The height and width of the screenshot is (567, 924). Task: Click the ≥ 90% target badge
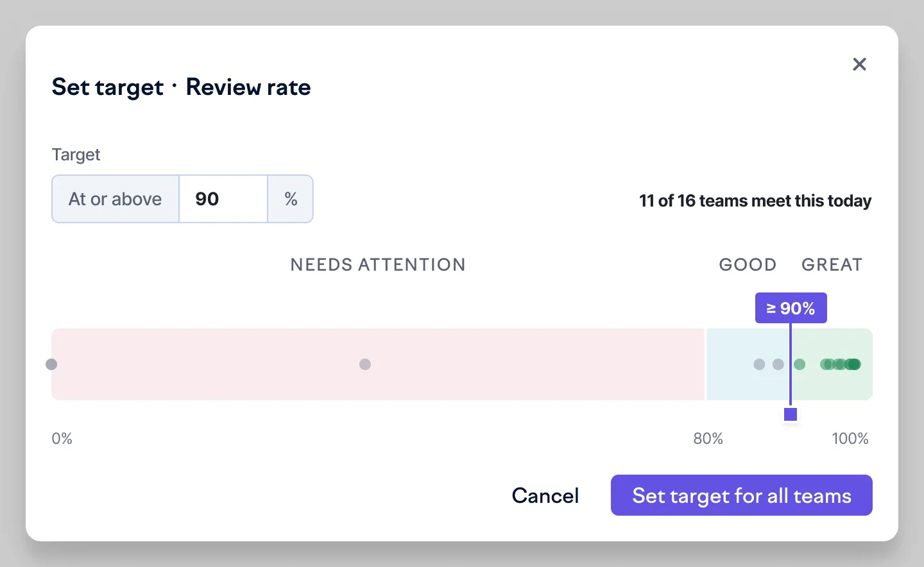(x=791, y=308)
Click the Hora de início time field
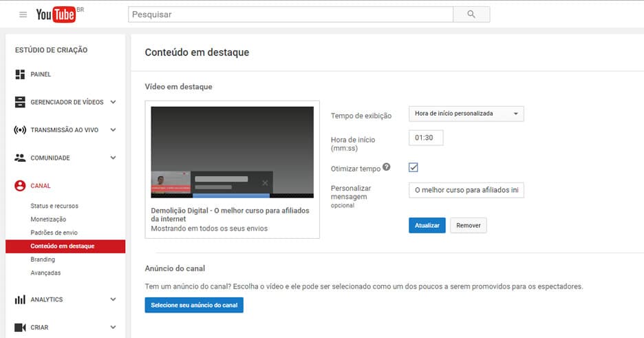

────────────────────────────────────────

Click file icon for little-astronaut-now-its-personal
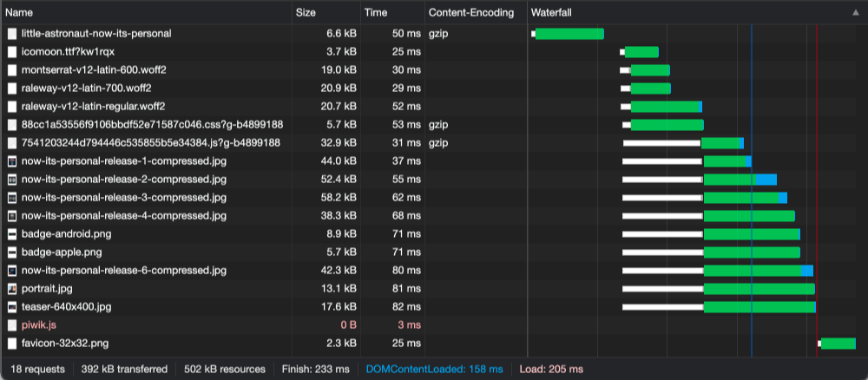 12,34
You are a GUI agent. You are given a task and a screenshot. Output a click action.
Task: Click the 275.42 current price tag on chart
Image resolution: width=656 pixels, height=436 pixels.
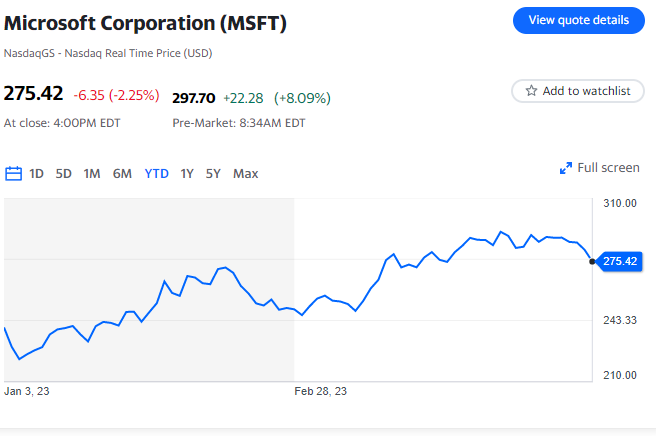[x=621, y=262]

────────────────────────────────────────

Set down word for word the lines above from the one with "The height and" up to and including the one with "Click the Hora de início time field". Omit every picture.

The height and width of the screenshot is (567, 924). Task: Click the ≥ 90% target badge
(x=791, y=308)
Click the Hora de início time field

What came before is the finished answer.